━━━ Dataset content ━━━

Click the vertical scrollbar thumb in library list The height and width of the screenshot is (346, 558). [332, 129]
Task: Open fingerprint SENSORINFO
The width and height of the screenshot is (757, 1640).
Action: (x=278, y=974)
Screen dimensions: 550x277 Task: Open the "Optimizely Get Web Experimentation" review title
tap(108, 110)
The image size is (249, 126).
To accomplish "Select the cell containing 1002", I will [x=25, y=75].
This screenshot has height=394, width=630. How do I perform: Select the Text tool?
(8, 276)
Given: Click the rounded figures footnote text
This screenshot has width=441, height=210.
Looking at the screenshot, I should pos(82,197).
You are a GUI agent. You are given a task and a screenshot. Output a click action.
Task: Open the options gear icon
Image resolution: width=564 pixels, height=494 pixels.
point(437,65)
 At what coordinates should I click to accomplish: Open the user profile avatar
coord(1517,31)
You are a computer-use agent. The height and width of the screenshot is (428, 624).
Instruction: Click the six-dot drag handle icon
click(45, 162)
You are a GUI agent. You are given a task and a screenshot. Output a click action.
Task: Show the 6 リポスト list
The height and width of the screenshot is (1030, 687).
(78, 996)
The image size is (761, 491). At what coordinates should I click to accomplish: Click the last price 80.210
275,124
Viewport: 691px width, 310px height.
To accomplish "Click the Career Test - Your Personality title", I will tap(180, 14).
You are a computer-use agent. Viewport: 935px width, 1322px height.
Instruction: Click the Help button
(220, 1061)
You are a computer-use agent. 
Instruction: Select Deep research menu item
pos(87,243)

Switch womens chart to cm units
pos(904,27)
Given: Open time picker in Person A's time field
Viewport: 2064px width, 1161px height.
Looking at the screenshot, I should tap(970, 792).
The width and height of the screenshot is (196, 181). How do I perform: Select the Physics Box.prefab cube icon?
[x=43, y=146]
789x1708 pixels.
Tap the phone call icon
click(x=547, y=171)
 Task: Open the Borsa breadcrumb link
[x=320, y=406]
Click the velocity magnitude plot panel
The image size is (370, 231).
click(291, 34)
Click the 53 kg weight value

━━━

## Goal of the exercise
Each line from the one containing "Task: Open the Borsa breadcrumb link" to the final line above should be written out exactly; please omit the others.

## Answer
 Task: Open the Borsa breadcrumb link
[x=320, y=406]
Click the velocity magnitude plot panel
The image size is (370, 231).
click(291, 34)
Click the 53 kg weight value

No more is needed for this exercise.